To assess this finding by in vitro experiments, we performed a set of time-resolved mixing experiments with apoflavodoxin in the presence of Ficoll 70 and Dextran 70 at 20°C (pH 7), using urea as the denaturant. Apoflavodoxin unfolds in an apparent two-state reaction upon additions of urea (Fig. 4 A, inset). The presence of 75 and 150 mg/mL Ficoll 70 gradually increases the unfolding midpoint and the unfolding free energy (obtained from two-state fits to the data). The same trends are observed with Dextran, although the effects are somewhat greater (Fig. 4 B, inset). Unfolding and refolding kinetics were probed by urea jumps to conditions favoring unfolded and folded states, respectively in 0, 75, and 150 mg/mL Ficoll 70 and Dextran 70. The semilogarithmic Chevron plots for apoflavodoxin are shown in Fig. 4, A (Ficoll 70) and B (Dextran 70). In buffer, apoflavodoxin folds via a burst-phase intermediate with ∼30% of the total native-state CD signal at 222 nm, which reports on secondary-structure content. This phase is followed by a slow exponential conversion of the intermediate to the native state (27). The same kinetic mechanism is found in the presence of Ficoll 70. As in buffer, there is an initial burst intermediate (< ms) with ∼30% of the native CD signal. In agreement with the predicted crowding effects (18), the subsequent final folding event is 2–3-fold faster in the presence of Ficoll 70 than in buffer.

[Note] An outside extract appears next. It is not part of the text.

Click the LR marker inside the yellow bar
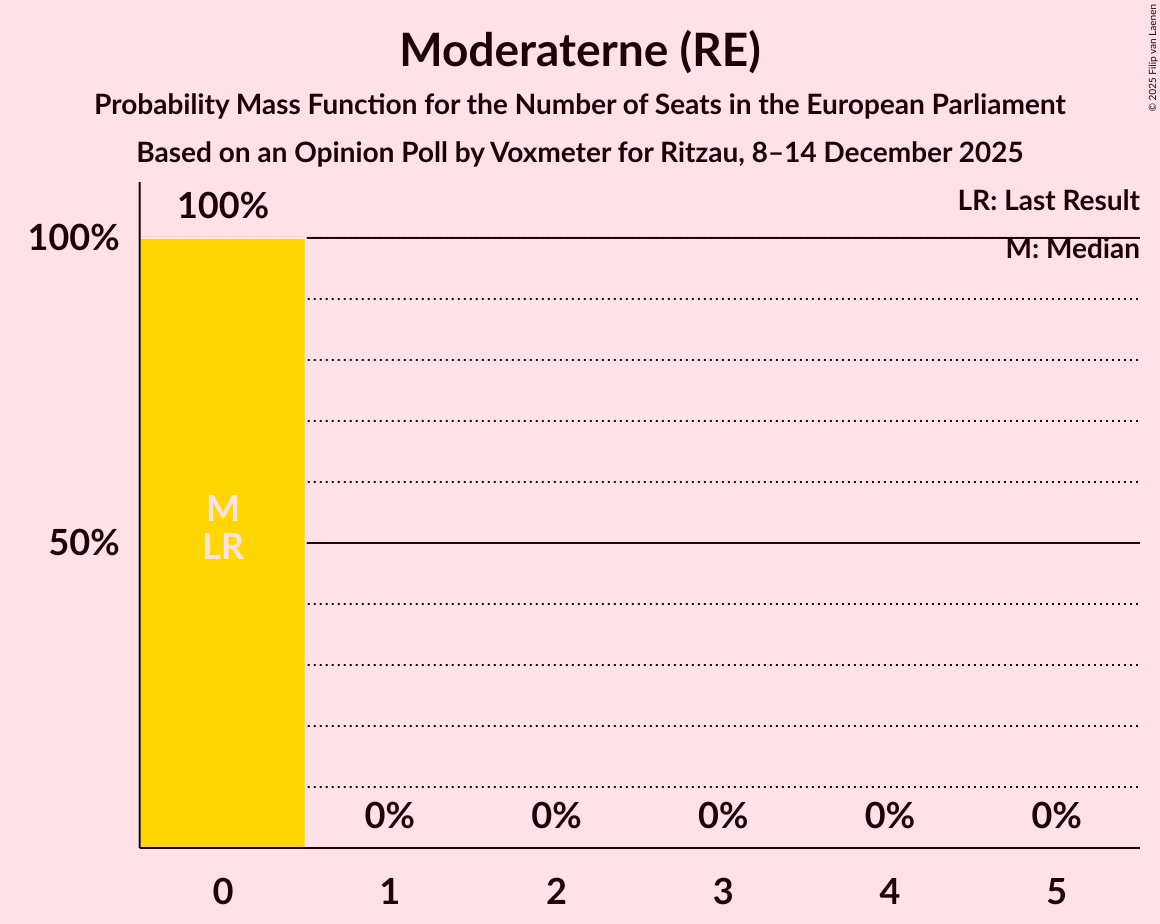 (223, 547)
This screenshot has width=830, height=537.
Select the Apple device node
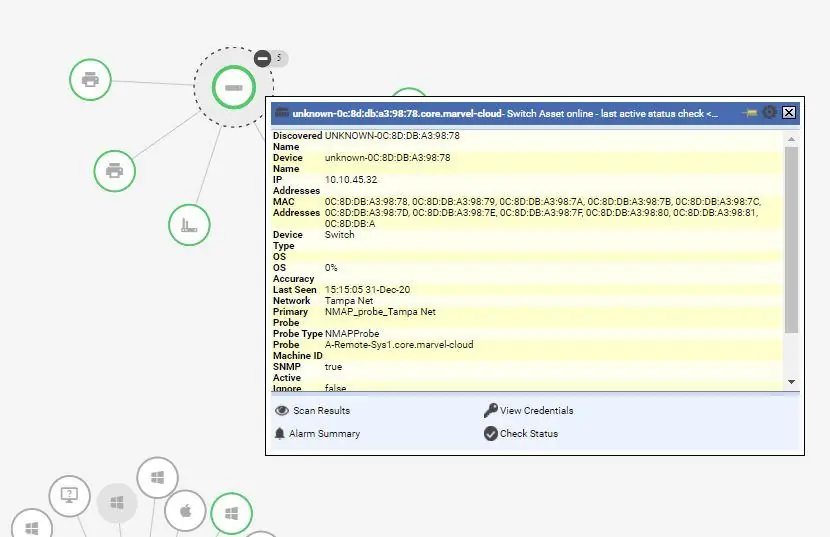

When the same refolding experiments were repeated with apoflavodoxin in the presence of Dextran 70, we found that the burst-phase intermediate now included 70% of the native state's secondary structure content. Thus, after a few milliseconds of folding, the structural content of apoflavodoxin is more than twofold higher in Dextran than in Ficoll. The subsequent final folding step of apoflavodoxin in Dextran was similar in terms of the rate constant to that in Ficoll 70. These experimental results support the in silico findings of different folding routes in different crowding agents. Although there is an intermediate in both cases, the structural content of the intermediate differs dramatically between the two crowding agents (although we cannot assess experimentally whether any of these structures are misfolded or not). Rate constants for unfolding and the final folding step under each condition, extrapolated to zero denaturant concentration, are reported in Table 3.
Table 3.
Crowding agent (mg/mL) | kf (s−1) | ku (s−1) |
---|---|---|
0 | 0.39 ± 0.02 | 0.016 ± 0.005 |
75 (Ficoll 70) | 0.56 ± 0.02 | 0.016 ± 0.005 |
150 (Ficoll 70) | 0.95 ± 0.02 | 0.010 ± 0.005 |
75 (Dextran 70) | 0.53 ± 0.02 | 0.014 ± 0.005 |
150 (Dextran 70) | 0.95 ± 0.02 | 0.009 ± 0.005 |
Clustering analysis of ensemble structures
To explain deviations of folding routes at different crowding conditions, we further dissect the characteristics of each state at T = 360 K, using clustering analysis (see Methods for details).
Unfolded states
In Table 4, the percentage of unfolded conformations in the first dominant cluster under different crowding conditions is given. As ϕc (Ficoll 70) increases to 40%, the size of the first dominant cluster increases by 2.6-fold, compared with the bulk. Interestingly, when dumbbell-like crowding agents are considered (ϕc (dumbbell) = 40%), the size increases by 3.6-fold.
Table 4.
ϕc | Cluster size of folded state | Cluster size of unfolded states |
---|---|---|
0% (bulk) | 63% | 10% |
25% (Ficoll 70) | 90% | 16% |
40% (Ficoll 70) | 99% | 26% |
40% (dumbbell) | 100% | 36% |
Cluster size is percentage of conformations in dominant cluster.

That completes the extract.